DOCUMENT EXCERPT.
+ + + + + + +

STAT 231辅导、R程序设计辅导

STAT 231 Assignment 3: What Are You Waiting For?
Due: 11am Eastern on Friday November 4
Total marks: 50
Please review the information on Page 1 of Assignment 1 for full details on how to submit your
assignment. As a reminder, to complete this assignment you must:
Upload your typed/computer-generated Assignment 3 Report file as a PDF to Crowdmark.
Upload your Assignment 3 R code file as a .R file to the Assignment 3 R Code File dropbox.
As with Assignments 1 and 2, your Report must be typeset, and your R code file should generate all
the results presented in your Report.
If you are unsure how to format an answer, please check the Layout Lowdown on pages 5-8! There
are also template files available on LEARN for this assignment - you are not required to follow these
templates, but you may if you wish!
What’s this assignment about?
This assignment covers the material up to and including Chapter 4, with a focus on interval estimation
techniques. We will seek to model the tweet.gap variate, which measures the time (or ‘gap’) between
the publication of tweets. More precisely, for a particular tweet, tweet.gap gives the number of
seconds since the user’s previous tweet was published.
Data about how often a user is interfacing with a website, service, or product, are valuable for a
variety of reasons. The regularity, and reliability, with which users return (sometimes referred to as
‘stickiness’) is a key metric to assess product performance, as well as for testing the effectiveness of
new features and initiatives.
In addition to providing insights into how often users post tweets, the variate tweet.gap also provides
an opportunity to explore some challenges commonly encountered in real-world data analysis. Many
of you will find that tweet.gap contains some particularly large values, as a result of users not
tweeting for several days, or even weeks. When working with real-world data it is common to
encounter unusual behaviour such as this, which can make finding a suitable statistical model difficult.
In this assignment we will explore two approaches for modelling data with unusual distributions. One
of these is to consider a subset of the data, narrowing the focus of our research question in order to
facilitate meaningful analysis. The other is data transformation, which we have used previously (such
as in taking logs of the likes variate) and will now extend to other, more complex transformation
procedures.

+ + + + + + +

DATA EXTRACT.
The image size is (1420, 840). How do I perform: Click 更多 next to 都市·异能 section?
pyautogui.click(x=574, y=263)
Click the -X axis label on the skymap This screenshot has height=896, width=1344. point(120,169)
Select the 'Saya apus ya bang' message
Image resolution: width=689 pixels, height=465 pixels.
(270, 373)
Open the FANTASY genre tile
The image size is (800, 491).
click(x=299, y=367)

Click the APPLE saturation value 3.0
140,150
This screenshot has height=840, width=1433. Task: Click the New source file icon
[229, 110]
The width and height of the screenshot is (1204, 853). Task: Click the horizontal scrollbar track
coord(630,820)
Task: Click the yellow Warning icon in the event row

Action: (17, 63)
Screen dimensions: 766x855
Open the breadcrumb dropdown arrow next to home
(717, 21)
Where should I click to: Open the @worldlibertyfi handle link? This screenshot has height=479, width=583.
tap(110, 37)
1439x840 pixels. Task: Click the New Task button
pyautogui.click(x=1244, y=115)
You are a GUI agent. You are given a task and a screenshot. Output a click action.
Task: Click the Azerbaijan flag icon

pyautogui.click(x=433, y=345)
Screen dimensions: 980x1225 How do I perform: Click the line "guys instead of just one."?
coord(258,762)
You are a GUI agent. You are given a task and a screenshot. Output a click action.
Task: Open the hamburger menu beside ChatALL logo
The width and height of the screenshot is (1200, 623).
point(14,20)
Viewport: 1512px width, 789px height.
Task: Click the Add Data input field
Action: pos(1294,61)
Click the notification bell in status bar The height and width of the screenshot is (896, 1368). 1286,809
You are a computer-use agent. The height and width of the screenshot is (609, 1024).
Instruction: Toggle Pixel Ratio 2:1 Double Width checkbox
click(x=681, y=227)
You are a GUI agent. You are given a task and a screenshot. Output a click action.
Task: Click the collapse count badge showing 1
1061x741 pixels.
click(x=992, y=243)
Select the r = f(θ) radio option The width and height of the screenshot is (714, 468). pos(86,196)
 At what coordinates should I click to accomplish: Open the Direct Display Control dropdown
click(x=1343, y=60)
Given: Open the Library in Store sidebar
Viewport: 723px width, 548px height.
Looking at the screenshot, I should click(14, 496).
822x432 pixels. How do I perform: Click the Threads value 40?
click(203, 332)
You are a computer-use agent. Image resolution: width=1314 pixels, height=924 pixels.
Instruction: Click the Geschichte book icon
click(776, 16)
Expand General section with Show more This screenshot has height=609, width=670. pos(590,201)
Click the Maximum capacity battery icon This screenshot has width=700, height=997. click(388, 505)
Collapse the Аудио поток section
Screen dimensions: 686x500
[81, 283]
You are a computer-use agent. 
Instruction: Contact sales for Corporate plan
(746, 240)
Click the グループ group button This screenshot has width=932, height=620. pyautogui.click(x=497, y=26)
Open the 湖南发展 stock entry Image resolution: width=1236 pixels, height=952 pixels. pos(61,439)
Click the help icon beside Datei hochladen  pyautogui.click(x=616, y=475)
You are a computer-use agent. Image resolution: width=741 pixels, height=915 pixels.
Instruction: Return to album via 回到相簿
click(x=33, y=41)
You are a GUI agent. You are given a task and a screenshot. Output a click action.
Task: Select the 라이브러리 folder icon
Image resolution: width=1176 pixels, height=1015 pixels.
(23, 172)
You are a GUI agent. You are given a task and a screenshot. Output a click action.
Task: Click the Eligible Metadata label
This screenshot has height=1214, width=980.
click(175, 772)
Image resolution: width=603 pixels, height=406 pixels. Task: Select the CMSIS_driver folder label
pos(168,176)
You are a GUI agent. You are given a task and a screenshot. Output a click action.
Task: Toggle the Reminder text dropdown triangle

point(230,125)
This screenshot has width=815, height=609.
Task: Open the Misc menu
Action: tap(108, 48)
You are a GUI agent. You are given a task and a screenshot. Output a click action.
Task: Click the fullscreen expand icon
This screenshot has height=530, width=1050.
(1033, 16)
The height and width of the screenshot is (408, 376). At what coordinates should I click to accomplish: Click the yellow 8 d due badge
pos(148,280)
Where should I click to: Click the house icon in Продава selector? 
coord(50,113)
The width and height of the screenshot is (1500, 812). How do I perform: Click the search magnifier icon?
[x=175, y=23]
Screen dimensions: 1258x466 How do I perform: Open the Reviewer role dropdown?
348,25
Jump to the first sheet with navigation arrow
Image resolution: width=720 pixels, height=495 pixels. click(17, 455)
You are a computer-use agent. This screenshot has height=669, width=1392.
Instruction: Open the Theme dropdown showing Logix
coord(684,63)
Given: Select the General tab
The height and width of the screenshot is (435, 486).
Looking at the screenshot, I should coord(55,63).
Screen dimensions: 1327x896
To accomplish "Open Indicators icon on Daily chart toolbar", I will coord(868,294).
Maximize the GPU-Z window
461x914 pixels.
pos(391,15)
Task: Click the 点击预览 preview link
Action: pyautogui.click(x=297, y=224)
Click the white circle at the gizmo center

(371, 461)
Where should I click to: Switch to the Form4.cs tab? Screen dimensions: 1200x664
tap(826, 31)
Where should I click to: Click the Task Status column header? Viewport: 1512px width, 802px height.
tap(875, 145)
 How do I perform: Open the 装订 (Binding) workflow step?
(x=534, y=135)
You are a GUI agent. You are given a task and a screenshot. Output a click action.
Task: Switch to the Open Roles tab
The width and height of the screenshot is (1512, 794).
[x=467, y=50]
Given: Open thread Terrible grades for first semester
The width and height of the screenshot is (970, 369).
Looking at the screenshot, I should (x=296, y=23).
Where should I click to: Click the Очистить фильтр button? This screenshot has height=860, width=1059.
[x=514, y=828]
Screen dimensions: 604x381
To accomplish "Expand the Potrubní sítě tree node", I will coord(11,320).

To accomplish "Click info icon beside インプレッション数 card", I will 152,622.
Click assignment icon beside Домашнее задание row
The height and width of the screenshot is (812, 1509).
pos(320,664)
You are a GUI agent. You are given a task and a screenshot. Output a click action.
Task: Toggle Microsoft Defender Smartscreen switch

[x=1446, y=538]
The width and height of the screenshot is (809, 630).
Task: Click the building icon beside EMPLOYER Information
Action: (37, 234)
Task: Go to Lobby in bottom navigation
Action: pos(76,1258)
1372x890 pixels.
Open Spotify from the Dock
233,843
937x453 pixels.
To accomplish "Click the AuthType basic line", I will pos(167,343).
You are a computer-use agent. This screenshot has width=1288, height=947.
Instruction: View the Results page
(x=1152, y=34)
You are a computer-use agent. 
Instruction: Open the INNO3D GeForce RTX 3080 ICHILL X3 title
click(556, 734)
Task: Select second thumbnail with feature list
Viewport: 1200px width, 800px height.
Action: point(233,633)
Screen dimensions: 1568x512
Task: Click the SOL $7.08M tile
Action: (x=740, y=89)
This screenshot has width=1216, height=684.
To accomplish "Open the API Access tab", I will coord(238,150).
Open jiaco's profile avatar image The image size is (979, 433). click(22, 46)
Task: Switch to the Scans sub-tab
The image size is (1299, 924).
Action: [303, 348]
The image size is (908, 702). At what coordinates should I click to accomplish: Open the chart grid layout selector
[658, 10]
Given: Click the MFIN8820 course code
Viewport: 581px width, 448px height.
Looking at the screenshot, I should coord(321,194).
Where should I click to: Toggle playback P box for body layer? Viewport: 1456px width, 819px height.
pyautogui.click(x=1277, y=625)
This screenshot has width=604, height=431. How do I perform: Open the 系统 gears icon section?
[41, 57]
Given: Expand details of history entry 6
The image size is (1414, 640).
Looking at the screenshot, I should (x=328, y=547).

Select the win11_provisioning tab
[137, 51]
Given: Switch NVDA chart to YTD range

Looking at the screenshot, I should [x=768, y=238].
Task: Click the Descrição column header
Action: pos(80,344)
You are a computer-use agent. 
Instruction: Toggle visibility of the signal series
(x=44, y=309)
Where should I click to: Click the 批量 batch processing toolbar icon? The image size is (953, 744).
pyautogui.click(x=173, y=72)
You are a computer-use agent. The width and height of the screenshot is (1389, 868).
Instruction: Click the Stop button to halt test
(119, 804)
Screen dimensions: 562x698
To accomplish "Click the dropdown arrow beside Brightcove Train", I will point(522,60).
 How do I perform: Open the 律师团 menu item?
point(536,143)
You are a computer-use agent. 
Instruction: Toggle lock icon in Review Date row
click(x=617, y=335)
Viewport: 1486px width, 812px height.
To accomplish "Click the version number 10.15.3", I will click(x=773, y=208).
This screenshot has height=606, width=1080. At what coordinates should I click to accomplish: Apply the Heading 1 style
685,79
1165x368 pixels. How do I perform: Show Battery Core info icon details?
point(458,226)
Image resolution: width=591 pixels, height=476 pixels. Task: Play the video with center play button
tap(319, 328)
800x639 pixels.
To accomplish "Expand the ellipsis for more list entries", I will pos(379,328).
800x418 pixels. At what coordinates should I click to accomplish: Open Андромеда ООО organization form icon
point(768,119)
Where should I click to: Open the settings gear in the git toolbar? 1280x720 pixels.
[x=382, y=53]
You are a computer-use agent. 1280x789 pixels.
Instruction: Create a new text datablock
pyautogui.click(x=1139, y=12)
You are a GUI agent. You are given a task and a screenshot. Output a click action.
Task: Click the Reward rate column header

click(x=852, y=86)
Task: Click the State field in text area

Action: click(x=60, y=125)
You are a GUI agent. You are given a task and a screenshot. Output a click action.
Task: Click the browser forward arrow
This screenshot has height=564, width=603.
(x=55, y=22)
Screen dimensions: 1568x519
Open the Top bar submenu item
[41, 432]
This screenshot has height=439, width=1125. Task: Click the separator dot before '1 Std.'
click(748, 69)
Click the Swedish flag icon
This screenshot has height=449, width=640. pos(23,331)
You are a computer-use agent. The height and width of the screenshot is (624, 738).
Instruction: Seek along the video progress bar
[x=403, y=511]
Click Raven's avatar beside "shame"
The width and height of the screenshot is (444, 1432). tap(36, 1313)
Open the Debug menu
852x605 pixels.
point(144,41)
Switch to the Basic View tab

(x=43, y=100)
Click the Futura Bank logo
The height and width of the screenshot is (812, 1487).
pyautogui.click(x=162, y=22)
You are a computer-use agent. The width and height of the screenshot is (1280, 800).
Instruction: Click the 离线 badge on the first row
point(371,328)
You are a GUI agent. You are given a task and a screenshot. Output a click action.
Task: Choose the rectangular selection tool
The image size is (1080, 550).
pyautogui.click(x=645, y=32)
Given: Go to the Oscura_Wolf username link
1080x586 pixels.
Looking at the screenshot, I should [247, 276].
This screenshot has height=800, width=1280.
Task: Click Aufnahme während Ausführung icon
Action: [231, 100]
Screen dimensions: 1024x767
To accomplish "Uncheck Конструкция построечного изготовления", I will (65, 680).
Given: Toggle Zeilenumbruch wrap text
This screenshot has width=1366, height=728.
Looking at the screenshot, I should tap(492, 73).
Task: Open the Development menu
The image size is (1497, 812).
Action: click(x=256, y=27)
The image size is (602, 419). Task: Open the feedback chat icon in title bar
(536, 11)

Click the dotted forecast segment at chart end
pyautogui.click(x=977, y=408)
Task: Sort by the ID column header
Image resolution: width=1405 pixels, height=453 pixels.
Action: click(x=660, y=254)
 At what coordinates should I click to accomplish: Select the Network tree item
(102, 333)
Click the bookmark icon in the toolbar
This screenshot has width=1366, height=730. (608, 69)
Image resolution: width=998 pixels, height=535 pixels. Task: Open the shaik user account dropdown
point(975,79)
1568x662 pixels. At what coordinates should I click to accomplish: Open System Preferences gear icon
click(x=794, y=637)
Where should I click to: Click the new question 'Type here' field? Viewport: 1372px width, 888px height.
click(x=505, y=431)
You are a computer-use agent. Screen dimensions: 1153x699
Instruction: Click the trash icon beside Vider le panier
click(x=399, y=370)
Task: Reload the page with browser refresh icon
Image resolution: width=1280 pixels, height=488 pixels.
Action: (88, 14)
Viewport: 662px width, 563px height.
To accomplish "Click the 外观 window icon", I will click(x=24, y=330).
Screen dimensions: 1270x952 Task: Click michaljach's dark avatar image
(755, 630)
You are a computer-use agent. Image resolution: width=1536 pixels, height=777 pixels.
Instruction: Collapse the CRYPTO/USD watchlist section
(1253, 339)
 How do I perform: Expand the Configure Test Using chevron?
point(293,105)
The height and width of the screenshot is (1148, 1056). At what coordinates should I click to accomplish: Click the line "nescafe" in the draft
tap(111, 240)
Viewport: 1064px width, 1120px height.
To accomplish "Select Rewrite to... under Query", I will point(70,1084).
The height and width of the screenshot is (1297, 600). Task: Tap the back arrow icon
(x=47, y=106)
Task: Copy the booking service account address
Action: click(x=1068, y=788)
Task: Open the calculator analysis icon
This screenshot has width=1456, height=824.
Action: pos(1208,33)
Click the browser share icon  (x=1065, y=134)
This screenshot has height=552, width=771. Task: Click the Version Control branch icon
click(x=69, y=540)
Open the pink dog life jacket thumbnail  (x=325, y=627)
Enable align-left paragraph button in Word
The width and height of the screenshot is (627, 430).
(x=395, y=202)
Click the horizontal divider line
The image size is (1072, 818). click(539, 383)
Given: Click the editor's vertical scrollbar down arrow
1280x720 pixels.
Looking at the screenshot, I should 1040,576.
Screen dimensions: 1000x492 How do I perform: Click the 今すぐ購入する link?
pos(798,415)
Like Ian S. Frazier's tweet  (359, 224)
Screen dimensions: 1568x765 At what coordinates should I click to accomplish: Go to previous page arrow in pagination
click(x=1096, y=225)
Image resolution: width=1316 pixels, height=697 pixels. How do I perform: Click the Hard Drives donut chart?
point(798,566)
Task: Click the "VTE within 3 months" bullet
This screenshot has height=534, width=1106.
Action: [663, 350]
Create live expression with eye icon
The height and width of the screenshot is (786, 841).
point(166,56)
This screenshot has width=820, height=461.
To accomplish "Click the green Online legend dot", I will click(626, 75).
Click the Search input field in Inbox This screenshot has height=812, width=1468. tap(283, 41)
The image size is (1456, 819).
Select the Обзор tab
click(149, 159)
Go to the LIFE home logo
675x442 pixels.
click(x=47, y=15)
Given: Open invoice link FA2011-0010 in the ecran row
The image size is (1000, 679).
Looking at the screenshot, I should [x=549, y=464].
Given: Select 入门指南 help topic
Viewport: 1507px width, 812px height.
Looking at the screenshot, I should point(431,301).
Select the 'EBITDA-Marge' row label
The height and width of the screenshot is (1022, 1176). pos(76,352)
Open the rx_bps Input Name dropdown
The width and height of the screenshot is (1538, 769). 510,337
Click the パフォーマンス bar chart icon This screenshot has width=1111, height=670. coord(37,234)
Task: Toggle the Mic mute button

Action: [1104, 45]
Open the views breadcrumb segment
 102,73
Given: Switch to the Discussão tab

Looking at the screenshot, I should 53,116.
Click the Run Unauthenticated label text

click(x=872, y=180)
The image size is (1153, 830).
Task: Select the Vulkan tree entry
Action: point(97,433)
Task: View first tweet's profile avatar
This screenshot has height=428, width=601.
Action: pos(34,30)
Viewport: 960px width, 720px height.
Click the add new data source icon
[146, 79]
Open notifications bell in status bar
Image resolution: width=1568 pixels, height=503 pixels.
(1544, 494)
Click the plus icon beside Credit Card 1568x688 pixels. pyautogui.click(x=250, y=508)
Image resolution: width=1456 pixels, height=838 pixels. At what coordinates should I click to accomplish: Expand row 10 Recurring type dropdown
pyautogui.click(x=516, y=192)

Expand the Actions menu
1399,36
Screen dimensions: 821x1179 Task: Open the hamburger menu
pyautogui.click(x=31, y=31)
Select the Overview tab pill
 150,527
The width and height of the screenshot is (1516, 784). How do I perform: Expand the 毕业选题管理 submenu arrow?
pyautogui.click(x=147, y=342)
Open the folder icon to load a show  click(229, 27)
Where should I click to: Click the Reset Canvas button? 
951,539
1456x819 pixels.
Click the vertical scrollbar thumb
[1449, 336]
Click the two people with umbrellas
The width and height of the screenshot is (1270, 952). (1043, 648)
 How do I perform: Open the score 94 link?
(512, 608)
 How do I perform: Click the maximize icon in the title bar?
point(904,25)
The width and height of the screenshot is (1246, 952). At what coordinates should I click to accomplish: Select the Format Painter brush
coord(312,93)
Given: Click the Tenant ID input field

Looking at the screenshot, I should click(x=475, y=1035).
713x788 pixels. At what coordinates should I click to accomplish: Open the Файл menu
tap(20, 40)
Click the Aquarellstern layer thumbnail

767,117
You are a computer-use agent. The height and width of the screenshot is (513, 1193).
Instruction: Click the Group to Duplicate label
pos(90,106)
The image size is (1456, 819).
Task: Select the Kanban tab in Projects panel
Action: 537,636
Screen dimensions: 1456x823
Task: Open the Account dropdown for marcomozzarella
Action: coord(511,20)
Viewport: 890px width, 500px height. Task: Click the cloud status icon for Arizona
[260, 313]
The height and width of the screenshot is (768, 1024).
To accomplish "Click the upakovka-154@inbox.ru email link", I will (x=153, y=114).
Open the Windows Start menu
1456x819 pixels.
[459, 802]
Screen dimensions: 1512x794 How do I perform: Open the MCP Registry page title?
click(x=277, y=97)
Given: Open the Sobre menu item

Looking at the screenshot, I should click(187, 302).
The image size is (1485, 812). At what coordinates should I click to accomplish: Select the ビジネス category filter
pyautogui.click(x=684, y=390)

+ + + + + + +

WRITTEN PROBLEM.
Condense the paragraph of the STAT 231 assignment page above that begins "In this assignment we will explore two approaches" into a short bulleted list that keeps its main facts.

COMPLETED TASK.
- The assignment explores two approaches for modelling data with unusual distributions.
- Subsetting: consider only part of the data, narrowing the research question so that meaningful analysis is possible.
- Data transformation: used before (e.g., taking logs of the likes variate), now extended to other, more complex transformation procedures.